Again, this doesn’t make a major decline the base case. It is just a scenario we are aware of, and wary of, because of how extreme the market structure distortions of 2020 have become.
In the TradeSmith Decoder we still have a portfolio with a dozen or so long positions, including a core holding in Amazon (AMZN) that is up more than 40% as of this writing.
If the base case holds, and markets climb higher on a long-term outlook of inflationary pressure and currency debasement, we expect these positions to do quite well.
But at the same time, we are cognizant of the extra risks embedded in this crazy market, because of the extraordinary wildness of 2020 and the unhinged nature of what the Robinhood crowd is doing.

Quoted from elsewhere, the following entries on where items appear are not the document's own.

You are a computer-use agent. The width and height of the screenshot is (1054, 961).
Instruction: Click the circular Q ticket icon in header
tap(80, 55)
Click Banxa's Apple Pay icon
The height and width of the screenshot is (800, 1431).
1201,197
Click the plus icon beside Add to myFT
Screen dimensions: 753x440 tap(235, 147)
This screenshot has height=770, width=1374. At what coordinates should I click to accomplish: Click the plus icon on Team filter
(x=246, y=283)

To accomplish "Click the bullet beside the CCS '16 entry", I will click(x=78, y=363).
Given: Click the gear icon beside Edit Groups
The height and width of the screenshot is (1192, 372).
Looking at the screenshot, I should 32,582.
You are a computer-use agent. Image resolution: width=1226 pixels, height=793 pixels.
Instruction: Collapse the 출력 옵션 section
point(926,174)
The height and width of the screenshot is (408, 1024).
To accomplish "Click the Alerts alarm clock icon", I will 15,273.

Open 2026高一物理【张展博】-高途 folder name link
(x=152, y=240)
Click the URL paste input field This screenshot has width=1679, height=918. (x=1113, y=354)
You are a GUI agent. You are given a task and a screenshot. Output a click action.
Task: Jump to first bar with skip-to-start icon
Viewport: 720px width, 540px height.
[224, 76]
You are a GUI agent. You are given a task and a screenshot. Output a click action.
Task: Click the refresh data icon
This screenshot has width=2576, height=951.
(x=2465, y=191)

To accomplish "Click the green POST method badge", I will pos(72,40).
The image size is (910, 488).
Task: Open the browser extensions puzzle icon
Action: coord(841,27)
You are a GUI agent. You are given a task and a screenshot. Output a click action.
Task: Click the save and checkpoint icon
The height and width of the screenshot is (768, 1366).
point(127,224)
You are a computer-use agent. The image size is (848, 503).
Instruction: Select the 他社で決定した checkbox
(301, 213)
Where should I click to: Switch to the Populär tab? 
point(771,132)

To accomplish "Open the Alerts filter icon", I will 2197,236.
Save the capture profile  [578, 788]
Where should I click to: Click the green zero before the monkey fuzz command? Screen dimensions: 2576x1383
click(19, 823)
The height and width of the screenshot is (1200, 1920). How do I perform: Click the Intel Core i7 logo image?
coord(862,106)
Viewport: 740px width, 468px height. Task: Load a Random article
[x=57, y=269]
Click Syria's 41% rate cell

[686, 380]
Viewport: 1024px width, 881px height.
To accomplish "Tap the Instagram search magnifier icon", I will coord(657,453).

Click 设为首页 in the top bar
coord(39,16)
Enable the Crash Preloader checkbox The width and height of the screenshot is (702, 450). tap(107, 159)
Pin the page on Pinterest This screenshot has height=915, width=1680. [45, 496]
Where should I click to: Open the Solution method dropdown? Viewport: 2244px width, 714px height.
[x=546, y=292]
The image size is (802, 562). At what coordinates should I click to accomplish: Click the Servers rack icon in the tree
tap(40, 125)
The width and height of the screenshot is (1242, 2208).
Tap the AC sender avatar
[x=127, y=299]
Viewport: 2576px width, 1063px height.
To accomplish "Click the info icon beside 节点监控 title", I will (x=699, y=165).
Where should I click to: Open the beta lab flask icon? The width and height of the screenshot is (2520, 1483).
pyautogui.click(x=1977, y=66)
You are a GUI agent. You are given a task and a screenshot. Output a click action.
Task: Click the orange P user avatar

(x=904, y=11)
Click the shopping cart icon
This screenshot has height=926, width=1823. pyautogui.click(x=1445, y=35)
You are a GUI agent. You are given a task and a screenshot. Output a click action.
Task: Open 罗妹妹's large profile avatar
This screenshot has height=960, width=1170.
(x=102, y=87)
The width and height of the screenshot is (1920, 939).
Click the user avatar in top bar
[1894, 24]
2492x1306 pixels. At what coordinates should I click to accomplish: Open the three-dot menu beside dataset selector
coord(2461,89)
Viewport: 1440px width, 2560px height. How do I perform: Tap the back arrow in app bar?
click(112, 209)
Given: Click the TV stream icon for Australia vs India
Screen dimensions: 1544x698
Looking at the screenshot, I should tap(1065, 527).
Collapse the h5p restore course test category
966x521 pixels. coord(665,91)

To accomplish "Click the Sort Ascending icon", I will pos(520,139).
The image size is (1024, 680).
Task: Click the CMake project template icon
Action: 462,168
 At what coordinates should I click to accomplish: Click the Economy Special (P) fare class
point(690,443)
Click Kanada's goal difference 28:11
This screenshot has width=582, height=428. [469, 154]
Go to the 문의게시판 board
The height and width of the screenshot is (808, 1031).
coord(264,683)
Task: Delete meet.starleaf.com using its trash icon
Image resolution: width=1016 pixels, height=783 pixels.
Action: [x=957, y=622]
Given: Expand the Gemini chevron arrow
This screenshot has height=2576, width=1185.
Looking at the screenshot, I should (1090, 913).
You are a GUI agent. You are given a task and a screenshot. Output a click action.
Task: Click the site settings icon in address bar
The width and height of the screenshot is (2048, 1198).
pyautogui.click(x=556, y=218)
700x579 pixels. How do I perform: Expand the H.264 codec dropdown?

And that is why, if the high-alert danger scenario starts to unfold — with, say, another round of market declines on election uncertainty morphing into something bigger — we will honor our risk points and go to cash as necessary, rather than assuming that things won’t get bad.
Because under the wrong circumstances, the market structure as currently configured could collapse, particularly in terms of highly concentrated Robinhood names. We are solidly long and will continue to be long — with rapidly growing enthusiasm for precious metals and precious metals stocks — but want to stay cognizant of that.